Training HAUS Tribune: Vitamin D Deficiency - Training HAUS

Training HAUS Tribune: Vitamin D Deficiency

It’s one of our bodies most unique and essential nutrients, but many of us in Minnesota and Wisconsin aren’t getting enough of it. In the winter, the sun is not strong enough to activate our skin’s production of vitamin D, leaving us feeling depressed and at-risk of developing serious health issues. Vitamin D, also known as the “sunshine vitamin,” is a key ingredient to supporting overall well-being and helping bones grow and stay strong. That’s why it’s important to know the signs and symptoms of vitamin D deficiency, and what we can do to avoid it during the winter.

What happens when we’re deficient in vitamin D?
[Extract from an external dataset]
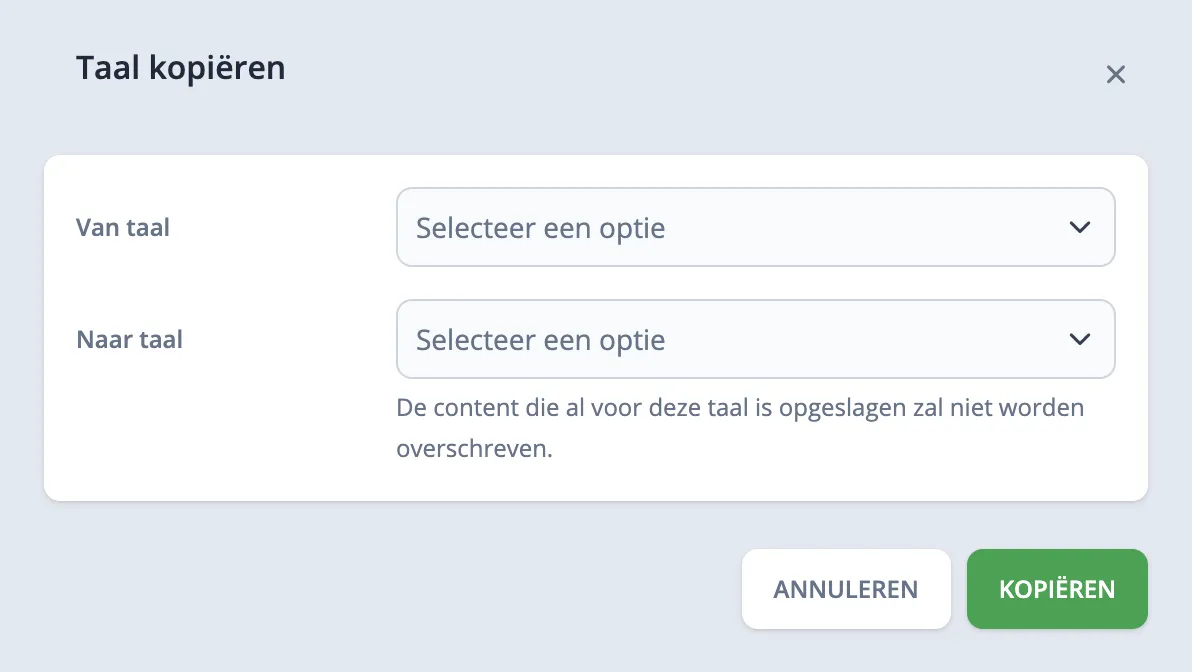Confirm copying by clicking KOPIËREN
The image size is (1192, 672).
tap(1057, 589)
Vitamin D is involved in several important functions. First, vitamin D aids in the metabolism and absorption of calcium and phosphorous. When a vitamin D deficiency occurs, our bodies experience a decrease in bone density. As the deficiency progresses and we continue to lose bone density, osteoporosis can occur. In athletes, poor bone mineral density puts them at an increased risk for stress fractures, musculoskeletal pain, decreased strength and frequent illness (Shuler 2012). Vitamin D has also been shown to improve muscle protein synthesis and physical performance, so maintaining vitamin D levels is especially important in athletes!
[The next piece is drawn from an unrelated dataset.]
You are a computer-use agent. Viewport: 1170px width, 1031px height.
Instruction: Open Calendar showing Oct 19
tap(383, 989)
Besides the sun, how else can we get vitamin D?

There are few dietary sources of vitamin D, especially for people following vegetarian or vegan diets. The greatest amounts of naturally occurring vitamin D are found in fatty fish, like salmon and tuna, and cod liver oil. Smaller amounts are found in beef liver, cheese and egg yolks. There are also very small amounts of vitamin D in mushrooms. With few naturally-occurring dietary sources, most of our dietary vitamin D intake comes from fortified foods, like dairy products, orange juice, breakfast cereals and soy milk. If these foods are not in your regular diet, talk to a Sports Dietitian about a vitamin D supplement.

Concerned about your vitamin D levels?

The easiest way to address this is to have your serum (blood) levels tested. If your levels are low, your doctor may recommend a supplement. If you don’t have a deficiency but are still interested in improving your vitamin D intake, schedule an appointment with our Training HAUS Sports Dietitian. Together, we can analyze your diet and supplement intake and create a plan to improve your vitamin D intake. Meeting with a Sports Dietitian is an excellent way to confirm that you’re making wise and healthful choices to support your overall health and athletic performance. 
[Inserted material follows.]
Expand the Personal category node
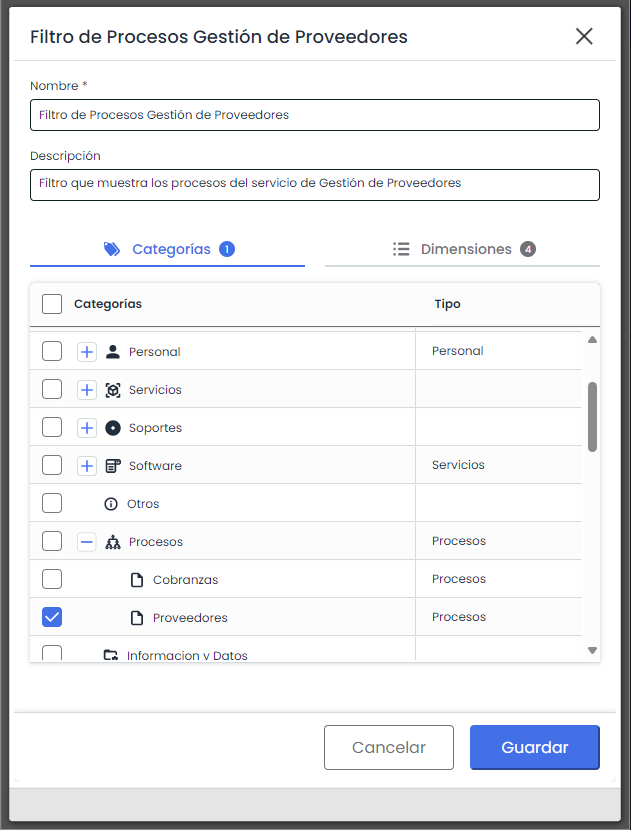Viewport: 631px width, 830px height. [87, 352]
Of course, we can’t spend all of this time talking about vitamin D without leaving you with a tasty and vitamin D-packed treat! Try this delicious smoothie after your next workout:

Sunshine Smoothie
  • 1 frozen banana
  • 1 cup of orange juice (check the nutrition label to make sure it’s fortified with vitamin D, as not all brands are)
  • ½ cup plain Greek (fortified with vitamin D!)
  • 1 scoop vanilla protein powder (make sure it is a third-party certified supplement)
  • 1 tsp honey or other sweetener of choice (optional)


Place all ingredients in a blender, blending until all ingredients are combined. For a thicker smoothie, slowly add a few ice cubes at a time until you reach your desired thickness. For a thinner smoothie, you can slowly add water, milk, or a milk alternative until you reach your desired texture.

– Kaela Colvard, MS, RDN, LD | Sports Dietitian


Nutrition information for this recipe

348 Calories, 53 g Carbs, 29 g Protein, 5.4 g Fat, 7.5 mcg Vitamin D (50% of the Daily Recommended Intake!)



Bartoszewska, M, Kamboj, M, Patel, DR. Vitamin D, muscle function, and exercise performance. Pediatr Clin North Am. 2010;57(3):849-861.

Nair R, Maseeh A. Vitamin D: The “sunshine” vitamin. J Pharmacol Pharmacother. 2012;3(2):118–126. doi:10.4103/0976-500X.95506

Shuler, F. D., Wingate, M. K., Moore, G. H., & Giangarra, C. (2012). Sports Health Benefits of Vitamin D. Sports Health, 4(6), 496–501.